Les rôles se sont inversés
Aujourd’hui la Chine détient environ 1 170 milliards de dollars (950 milliards d’euros) d’obligations du Trésor américain, ce qui en fait le créancier étranger numéro un des États-Unis et le deuxième propriétaire de titres du gouvernement américain après la Réserve fédérale des États-Unis. Jeff Klingelhofer, gestionnaire de portefeuille chez Thornburg Investment Management, est affirmatif :
« Si (la Chine) voulait appuyer sur le bouton nucléaire monétaire, si elle était déterminée à liquider ses bons du Trésor, cela aurait un impact immédiat et temporaire sur les marchés monétaires aux États-Unis ».
Brad Setser, du Council on Foreign Relations à New York, estime que la Chine peut vendre des bons du Trésor et acheter de la dette européenne ou japonaise à plus faible rendement. Plus vraisemblablement selon Brad Setser, si la Chine voulait faire monter les enchères, elle laisserait le yuan se déprécier face au dollar américain. Une telle décision anéantirait l’objectif de relance de la production américaine affiché par l’administration Trump. Le yuan est actuellement à son plus haut niveau depuis deux ans et demi.

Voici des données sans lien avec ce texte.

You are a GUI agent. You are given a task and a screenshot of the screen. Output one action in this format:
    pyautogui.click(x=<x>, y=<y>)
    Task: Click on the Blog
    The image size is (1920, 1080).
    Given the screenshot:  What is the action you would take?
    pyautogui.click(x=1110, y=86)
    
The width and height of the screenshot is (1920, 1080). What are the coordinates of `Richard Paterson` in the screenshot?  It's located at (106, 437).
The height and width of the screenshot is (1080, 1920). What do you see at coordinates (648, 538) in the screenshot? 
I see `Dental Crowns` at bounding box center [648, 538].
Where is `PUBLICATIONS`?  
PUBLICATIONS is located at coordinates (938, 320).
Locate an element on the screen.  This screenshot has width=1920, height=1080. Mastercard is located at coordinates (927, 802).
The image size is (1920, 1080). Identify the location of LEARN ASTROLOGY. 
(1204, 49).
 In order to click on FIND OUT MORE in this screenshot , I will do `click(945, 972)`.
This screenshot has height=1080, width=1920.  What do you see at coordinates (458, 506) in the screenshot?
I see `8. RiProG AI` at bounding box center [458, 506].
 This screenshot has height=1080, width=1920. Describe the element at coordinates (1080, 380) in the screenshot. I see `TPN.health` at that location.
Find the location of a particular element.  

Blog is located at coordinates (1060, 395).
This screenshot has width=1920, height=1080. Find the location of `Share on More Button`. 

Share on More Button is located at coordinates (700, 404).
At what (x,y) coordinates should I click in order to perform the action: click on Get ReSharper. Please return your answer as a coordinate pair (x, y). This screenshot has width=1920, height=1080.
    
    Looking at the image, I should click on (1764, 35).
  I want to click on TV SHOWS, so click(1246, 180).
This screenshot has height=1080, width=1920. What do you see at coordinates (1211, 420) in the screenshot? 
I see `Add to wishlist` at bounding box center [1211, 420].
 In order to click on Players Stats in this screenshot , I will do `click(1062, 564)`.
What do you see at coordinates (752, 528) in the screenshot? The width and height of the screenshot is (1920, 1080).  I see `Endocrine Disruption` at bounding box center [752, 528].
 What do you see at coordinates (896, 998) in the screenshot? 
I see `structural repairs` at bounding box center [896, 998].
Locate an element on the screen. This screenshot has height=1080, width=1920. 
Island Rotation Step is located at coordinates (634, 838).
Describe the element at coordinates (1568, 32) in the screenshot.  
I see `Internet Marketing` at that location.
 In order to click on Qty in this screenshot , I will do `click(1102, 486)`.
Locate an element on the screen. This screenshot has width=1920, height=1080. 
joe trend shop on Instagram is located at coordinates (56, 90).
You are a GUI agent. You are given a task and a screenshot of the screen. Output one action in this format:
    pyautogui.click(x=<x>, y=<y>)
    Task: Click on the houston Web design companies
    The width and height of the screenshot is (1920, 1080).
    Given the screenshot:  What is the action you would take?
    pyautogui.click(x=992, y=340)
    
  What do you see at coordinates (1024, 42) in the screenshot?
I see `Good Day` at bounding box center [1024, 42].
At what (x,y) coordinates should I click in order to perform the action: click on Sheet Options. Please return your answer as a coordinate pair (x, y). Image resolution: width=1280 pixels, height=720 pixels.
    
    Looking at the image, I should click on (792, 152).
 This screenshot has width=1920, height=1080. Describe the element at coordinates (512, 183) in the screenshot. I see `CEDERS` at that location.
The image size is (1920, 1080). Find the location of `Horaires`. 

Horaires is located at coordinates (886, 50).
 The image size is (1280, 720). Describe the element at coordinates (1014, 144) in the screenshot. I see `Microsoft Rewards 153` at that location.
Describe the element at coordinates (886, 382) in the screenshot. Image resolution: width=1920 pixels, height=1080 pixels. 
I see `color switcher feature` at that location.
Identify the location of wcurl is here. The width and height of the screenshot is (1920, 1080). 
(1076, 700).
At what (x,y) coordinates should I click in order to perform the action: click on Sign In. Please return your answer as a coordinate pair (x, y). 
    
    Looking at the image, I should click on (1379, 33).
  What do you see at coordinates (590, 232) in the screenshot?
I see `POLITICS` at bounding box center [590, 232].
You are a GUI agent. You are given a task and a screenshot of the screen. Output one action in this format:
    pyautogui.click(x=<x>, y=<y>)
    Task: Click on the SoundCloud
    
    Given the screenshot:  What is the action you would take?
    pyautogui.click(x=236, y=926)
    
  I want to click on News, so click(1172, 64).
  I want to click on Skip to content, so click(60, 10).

Une posture impérialiste dépassée
L’analyse des rapports de force avec la Chine du président américain date d’une autre époque. Depuis plusieurs dizaines d’années, « l’Empire du milieu » n’est plus ce pays affaibli sur lequel les occidentaux venaient « s’essuyer » les pieds. C’est un pays moderne et puissant dont l’influence ne cesse de grandir dans le monde. Les États-Unis ne sont plus en mesure de dicter leur loi au régime de Pékin. Les rodomontades de Trump ne sont là que pour masquer la faillite de sa gestion de la crise sanitaire à l’intérieur. Fidèle à son image d’éléphant dans un magasin de porcelaine, le président des États-Unis a sans doute voulu « montrer les muscles » pour conforter son électorat à six mois des présidentielles. C’est un jeu dangereux qui pourrait mettre en péril la stabilité et la paix dans le monde.